# Looking for Turhan the Red in Anchorage...



## tylermalan (Oct 13, 2005)

Hey Turhan, I saw your post on the big enworld map that recently went up, and I'm in Anchorage too!  Anyone else ever notice the category for Alaska/Hawaii should be AK/HI, not AL/HI?

Anyway, do you have a regular gaming group up here?  Where do you game at?  I hope you find this thread... I can't pm!


----------



## Turhan (Oct 21, 2005)

Greetings,

I just noticed that as I scanned over and said, Hey!  Alabama?? I better see why Alabama and Hawaii are together-- I already know the answer.   

Anyway, You're the first poster I've seen that admitted to even being from Alaska, although there is a Kodiak pushpin on the map today.

So what games are you into?  Have you been hanging out at ENWorld for long?

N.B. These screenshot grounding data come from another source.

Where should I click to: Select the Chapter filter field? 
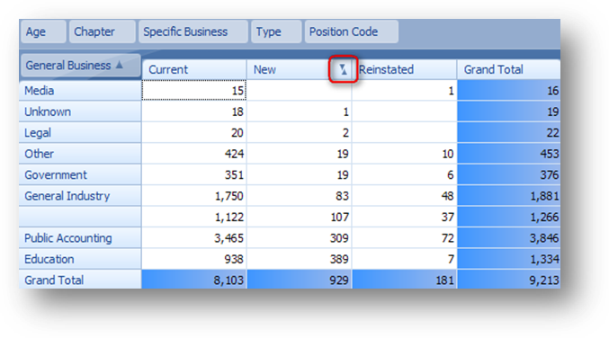click(103, 31)
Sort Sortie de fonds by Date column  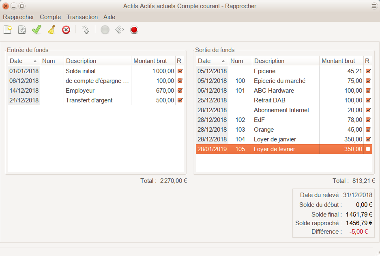tap(211, 61)
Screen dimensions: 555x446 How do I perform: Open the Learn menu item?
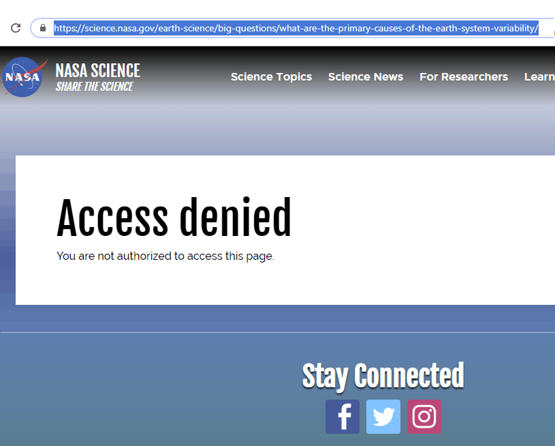pos(539,76)
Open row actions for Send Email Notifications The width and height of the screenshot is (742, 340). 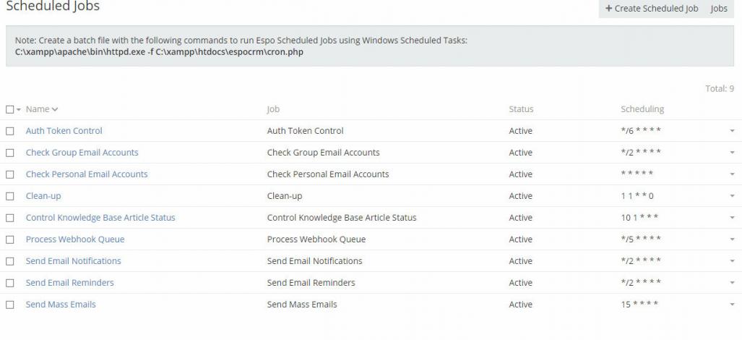732,261
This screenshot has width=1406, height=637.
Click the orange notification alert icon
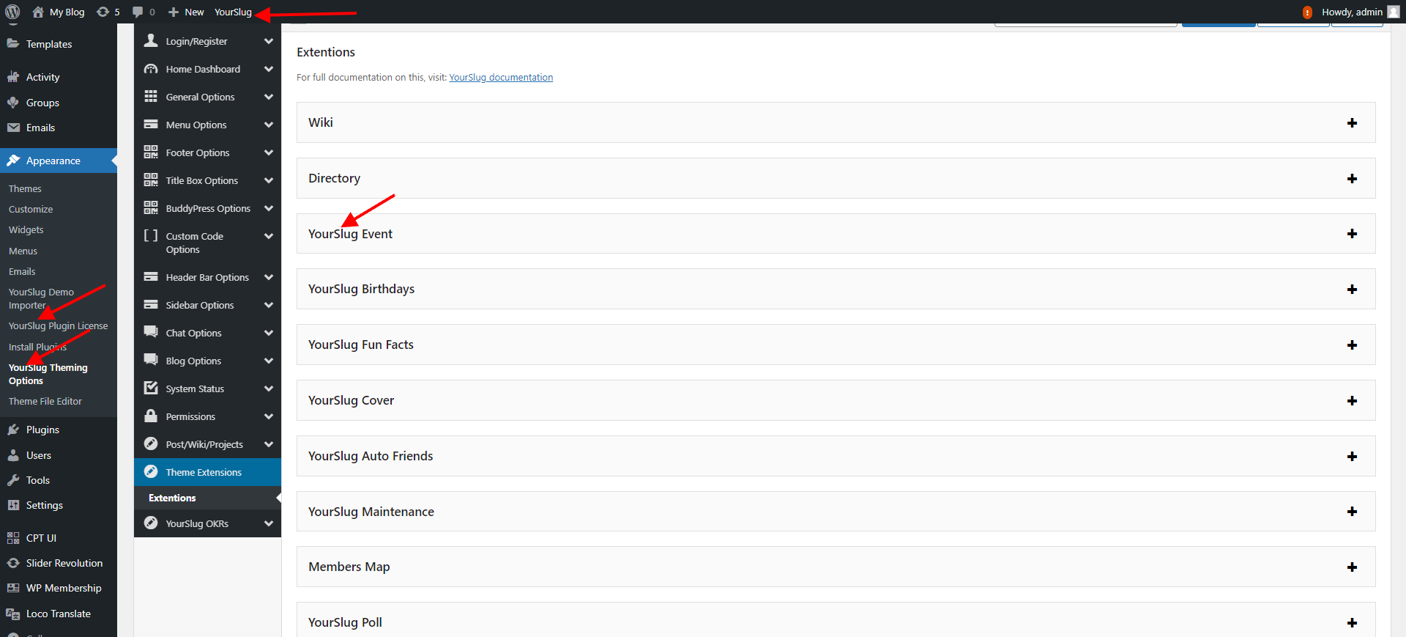1307,12
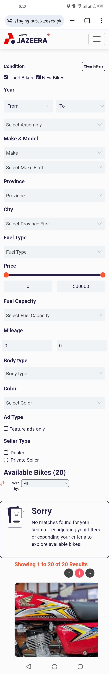
Task: Expand the Select Assembly dropdown
Action: (x=55, y=125)
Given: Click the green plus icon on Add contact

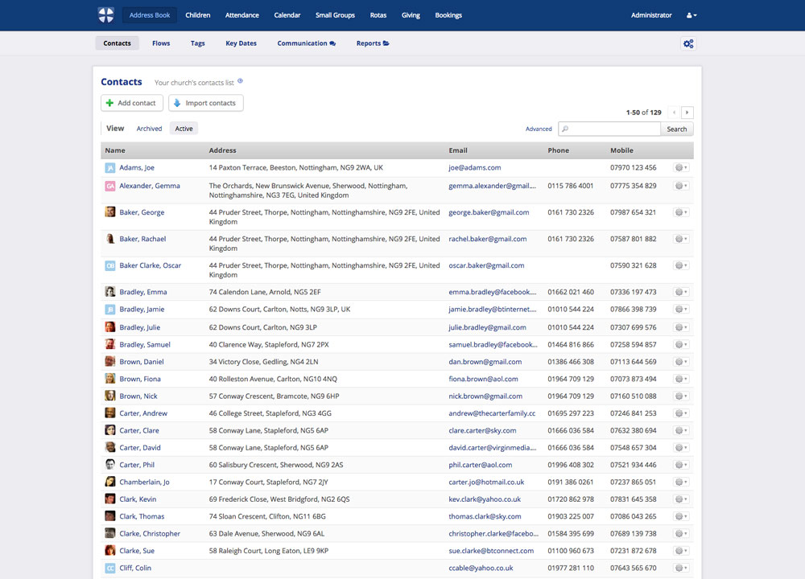Looking at the screenshot, I should (x=109, y=103).
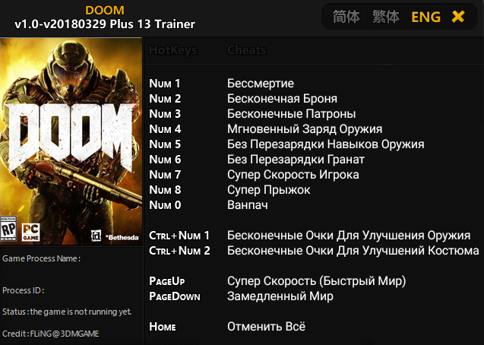Enable Мгновенный Заряд Оружия option
The height and width of the screenshot is (345, 484).
(x=305, y=129)
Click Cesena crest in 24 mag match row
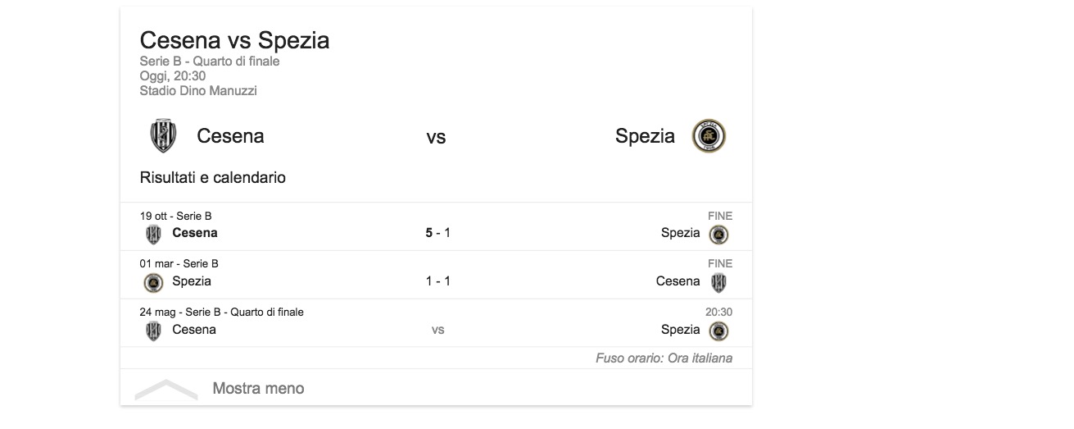The image size is (1074, 429). 153,331
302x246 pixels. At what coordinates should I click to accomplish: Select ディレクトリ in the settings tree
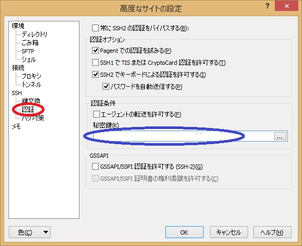[35, 34]
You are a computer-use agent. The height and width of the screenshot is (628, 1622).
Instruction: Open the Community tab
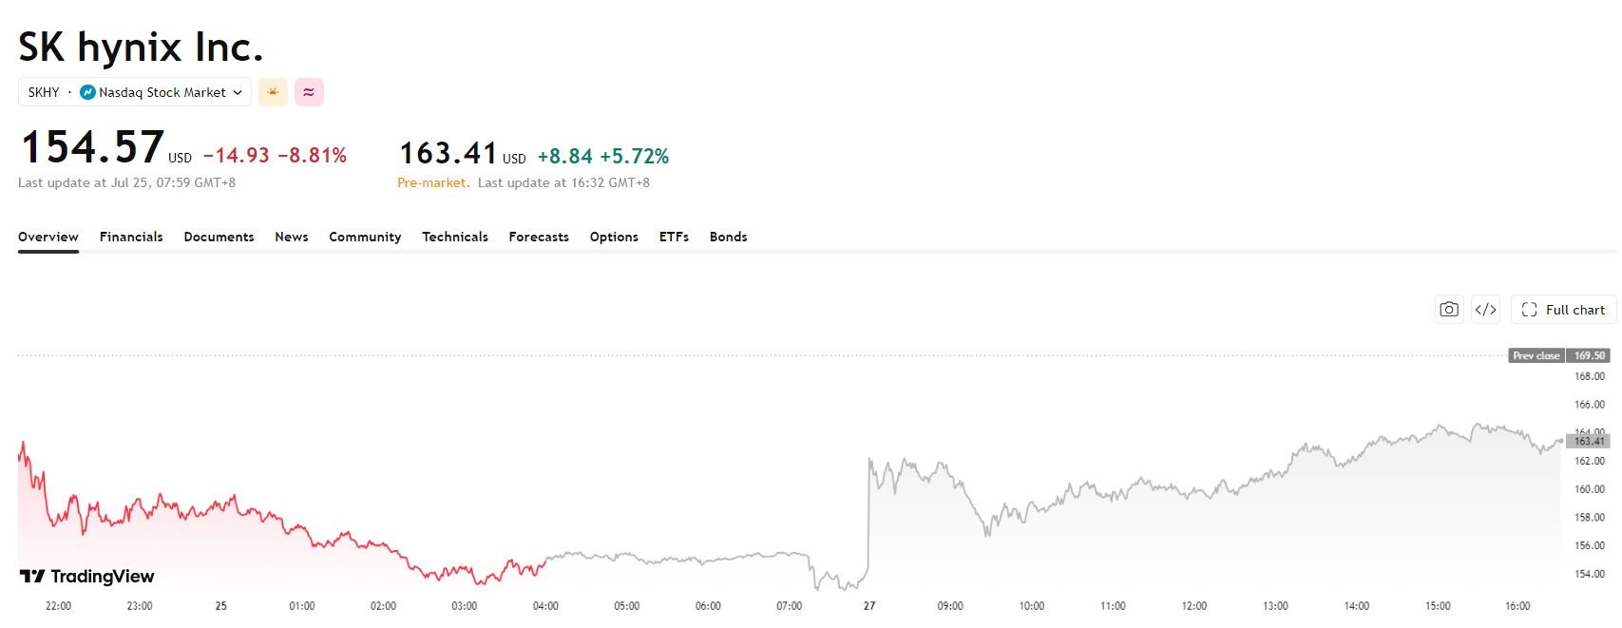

My group is almost exclusively dnd 3.x.


----------



## tylermalan (Oct 21, 2005)

Haha yeah, not many of us up here.  I haven't checked the map in awhile, so I didn't know there was a Kodiak pin.

I'm into almost completely D&D 3.x as well, but mainly 3.5.  That's really only as far as roleplaying goes though, I play some MMOs, and recently got back in Mordheim from Games Workshop pretty heavily.  Great game if you've never played it!  I play a little Magic here and there too, but not much.  Every play the game Zombies?  Also great... 

I've been around the site for a few years, but only recently registered an account and got crackin on the forums.  On that note, 2 days ago I started a thread about a debate over which was better, a level 20 wizard or a level 20 monk that you should check out, its gotten pretty big and there's some cool stuff in there.  It's here if you're interested.

So yeah, I'm in the military, and I've got a few people around that are all about roleplaying, but its really hard to coordinate schedules in the military, so we've been out of gaming action for a couple months now.  Lately I've wanted to play some Ravenloft, so I bought that book, but then had a really good basic homebrew storyline churning in my head involving psionics, so I'm running that as a PbP here.  Otherwise, I've been wanting to try some d20 Modern lately, too, so I don't know, I'm all over the place!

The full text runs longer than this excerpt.